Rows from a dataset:

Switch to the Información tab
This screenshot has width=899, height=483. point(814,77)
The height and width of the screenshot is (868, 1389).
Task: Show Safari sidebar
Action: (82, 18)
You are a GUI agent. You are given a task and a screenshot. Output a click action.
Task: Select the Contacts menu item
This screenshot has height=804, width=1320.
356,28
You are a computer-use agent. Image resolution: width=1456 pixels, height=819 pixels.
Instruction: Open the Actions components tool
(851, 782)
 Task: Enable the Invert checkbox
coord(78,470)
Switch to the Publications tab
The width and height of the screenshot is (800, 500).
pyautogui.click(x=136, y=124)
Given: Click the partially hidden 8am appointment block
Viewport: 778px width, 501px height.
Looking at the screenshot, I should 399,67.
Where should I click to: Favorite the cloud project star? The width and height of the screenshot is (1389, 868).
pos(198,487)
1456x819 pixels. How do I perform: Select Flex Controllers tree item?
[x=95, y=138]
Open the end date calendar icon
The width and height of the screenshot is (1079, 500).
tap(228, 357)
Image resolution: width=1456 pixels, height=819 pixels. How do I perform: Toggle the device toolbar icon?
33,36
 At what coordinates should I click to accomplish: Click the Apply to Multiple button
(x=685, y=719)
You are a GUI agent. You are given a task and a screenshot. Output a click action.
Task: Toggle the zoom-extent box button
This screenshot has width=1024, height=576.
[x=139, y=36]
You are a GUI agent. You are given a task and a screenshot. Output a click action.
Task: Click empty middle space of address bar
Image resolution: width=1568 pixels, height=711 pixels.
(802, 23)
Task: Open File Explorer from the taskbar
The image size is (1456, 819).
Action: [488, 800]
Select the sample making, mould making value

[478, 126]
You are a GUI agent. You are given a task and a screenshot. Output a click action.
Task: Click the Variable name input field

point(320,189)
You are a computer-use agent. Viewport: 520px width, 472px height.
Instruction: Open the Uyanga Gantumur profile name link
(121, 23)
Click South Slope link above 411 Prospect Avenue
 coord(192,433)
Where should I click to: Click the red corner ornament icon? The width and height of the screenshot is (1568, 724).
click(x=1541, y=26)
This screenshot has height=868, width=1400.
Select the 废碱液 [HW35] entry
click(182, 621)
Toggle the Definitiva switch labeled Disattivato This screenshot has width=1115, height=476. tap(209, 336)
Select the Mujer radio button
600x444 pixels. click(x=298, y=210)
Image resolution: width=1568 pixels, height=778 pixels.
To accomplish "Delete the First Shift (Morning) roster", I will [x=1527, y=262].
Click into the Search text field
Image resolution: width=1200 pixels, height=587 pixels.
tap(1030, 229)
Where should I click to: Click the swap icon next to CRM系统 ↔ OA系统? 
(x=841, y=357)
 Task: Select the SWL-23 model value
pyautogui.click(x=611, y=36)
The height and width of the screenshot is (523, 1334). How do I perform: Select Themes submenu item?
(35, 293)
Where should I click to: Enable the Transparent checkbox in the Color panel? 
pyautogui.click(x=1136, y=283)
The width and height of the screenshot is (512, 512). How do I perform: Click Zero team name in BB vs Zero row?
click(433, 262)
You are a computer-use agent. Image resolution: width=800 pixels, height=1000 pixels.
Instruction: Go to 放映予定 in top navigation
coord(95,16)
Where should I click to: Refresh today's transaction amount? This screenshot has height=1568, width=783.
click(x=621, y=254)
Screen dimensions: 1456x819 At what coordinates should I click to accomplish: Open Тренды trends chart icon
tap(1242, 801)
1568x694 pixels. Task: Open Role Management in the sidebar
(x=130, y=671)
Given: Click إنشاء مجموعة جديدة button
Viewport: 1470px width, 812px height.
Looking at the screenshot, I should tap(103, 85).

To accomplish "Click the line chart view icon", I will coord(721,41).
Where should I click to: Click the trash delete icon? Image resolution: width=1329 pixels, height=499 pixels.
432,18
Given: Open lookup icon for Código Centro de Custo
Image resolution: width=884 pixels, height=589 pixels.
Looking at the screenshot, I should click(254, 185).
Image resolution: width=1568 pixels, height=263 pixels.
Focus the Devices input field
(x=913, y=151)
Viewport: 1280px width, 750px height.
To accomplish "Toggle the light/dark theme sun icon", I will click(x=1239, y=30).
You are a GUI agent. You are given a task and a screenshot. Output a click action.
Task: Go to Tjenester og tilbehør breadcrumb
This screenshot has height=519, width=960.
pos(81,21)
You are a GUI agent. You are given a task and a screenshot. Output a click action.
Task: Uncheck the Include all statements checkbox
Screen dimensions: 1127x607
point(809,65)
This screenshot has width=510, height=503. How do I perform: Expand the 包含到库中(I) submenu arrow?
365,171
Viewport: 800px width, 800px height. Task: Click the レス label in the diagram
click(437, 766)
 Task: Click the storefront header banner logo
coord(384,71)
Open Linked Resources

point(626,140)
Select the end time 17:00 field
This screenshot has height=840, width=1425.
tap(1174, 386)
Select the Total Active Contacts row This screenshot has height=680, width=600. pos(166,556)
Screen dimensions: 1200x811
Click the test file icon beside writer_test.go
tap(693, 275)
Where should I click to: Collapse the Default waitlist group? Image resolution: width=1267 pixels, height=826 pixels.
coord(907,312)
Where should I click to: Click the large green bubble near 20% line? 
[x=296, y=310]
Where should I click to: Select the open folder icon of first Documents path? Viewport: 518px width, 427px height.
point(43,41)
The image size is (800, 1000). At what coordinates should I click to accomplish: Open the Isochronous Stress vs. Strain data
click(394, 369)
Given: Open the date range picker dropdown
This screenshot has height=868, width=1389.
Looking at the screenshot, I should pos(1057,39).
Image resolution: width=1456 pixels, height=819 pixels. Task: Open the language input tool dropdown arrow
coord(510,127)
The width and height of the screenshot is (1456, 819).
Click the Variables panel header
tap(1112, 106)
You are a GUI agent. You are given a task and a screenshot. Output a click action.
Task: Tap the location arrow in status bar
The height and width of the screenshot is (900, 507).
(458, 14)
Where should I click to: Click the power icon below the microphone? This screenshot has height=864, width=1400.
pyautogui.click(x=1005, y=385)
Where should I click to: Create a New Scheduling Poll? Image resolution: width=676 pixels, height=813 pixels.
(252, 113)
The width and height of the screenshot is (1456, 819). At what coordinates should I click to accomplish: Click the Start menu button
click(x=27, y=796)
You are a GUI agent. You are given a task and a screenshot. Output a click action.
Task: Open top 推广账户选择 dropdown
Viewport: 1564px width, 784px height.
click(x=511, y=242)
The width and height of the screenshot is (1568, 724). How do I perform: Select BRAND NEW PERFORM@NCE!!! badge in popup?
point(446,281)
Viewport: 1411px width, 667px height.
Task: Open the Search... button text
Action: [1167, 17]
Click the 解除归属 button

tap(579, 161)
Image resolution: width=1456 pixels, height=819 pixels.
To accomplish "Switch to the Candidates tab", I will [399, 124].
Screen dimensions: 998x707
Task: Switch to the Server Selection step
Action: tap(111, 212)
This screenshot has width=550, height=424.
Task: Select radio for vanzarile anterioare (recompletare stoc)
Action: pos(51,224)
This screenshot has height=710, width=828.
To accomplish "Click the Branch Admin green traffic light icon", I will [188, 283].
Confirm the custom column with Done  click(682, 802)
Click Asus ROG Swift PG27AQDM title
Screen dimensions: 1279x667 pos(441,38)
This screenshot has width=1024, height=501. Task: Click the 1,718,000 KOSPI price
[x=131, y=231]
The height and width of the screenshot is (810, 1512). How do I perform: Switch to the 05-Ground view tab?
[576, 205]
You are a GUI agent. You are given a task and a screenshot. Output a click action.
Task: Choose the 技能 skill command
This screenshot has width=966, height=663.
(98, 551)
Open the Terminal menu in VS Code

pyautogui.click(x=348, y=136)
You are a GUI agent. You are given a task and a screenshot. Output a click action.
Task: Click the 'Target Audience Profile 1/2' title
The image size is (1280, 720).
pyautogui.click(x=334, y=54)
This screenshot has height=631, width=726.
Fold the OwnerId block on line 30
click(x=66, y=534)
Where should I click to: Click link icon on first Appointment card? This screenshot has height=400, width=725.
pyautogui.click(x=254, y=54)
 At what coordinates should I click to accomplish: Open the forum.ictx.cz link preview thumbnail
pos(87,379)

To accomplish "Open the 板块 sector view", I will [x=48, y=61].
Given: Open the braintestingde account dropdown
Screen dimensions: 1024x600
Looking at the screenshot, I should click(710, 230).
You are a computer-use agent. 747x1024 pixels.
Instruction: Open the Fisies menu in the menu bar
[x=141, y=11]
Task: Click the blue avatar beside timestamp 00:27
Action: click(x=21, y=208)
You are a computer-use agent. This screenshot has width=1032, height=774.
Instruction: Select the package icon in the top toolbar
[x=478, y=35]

_EXERCISE OBJECTIVE_. Update the entries starting at the line that contains "Where should I click to: Click the power" and ending at the line that contains "click(x=66, y=534)" so that "GUI agent" becomes "UI agent" and everything else stays unchanged. Return only those lines.

_FULL SOLUTION_.
Where should I click to: Click the power icon below the microphone? This screenshot has height=864, width=1400.
pyautogui.click(x=1005, y=385)
Where should I click to: Create a New Scheduling Poll? Image resolution: width=676 pixels, height=813 pixels.
(252, 113)
The width and height of the screenshot is (1456, 819). At what coordinates should I click to accomplish: Click the Start menu button
click(x=27, y=796)
You are a UI agent. You are given a task and a screenshot. Output a click action.
Task: Open top 推广账户选择 dropdown
Viewport: 1564px width, 784px height.
click(x=511, y=242)
The width and height of the screenshot is (1568, 724). How do I perform: Select BRAND NEW PERFORM@NCE!!! badge in popup?
point(446,281)
Viewport: 1411px width, 667px height.
Task: Open the Search... button text
Action: [1167, 17]
Click the 解除归属 button

tap(579, 161)
Image resolution: width=1456 pixels, height=819 pixels.
To accomplish "Switch to the Candidates tab", I will [399, 124].
Screen dimensions: 998x707
Task: Switch to the Server Selection step
Action: tap(111, 212)
This screenshot has width=550, height=424.
Task: Select radio for vanzarile anterioare (recompletare stoc)
Action: pos(51,224)
This screenshot has height=710, width=828.
To accomplish "Click the Branch Admin green traffic light icon", I will [188, 283].
Confirm the custom column with Done  click(682, 802)
Click Asus ROG Swift PG27AQDM title
Screen dimensions: 1279x667 pos(441,38)
This screenshot has width=1024, height=501. Task: Click the 1,718,000 KOSPI price
[x=131, y=231]
The height and width of the screenshot is (810, 1512). How do I perform: Switch to the 05-Ground view tab?
[576, 205]
You are a UI agent. You are given a task and a screenshot. Output a click action.
Task: Choose the 技能 skill command
This screenshot has width=966, height=663.
(98, 551)
Open the Terminal menu in VS Code

pyautogui.click(x=348, y=136)
You are a UI agent. You are given a task and a screenshot. Output a click action.
Task: Click the 'Target Audience Profile 1/2' title
The image size is (1280, 720).
pyautogui.click(x=334, y=54)
This screenshot has height=631, width=726.
Fold the OwnerId block on line 30
click(x=66, y=534)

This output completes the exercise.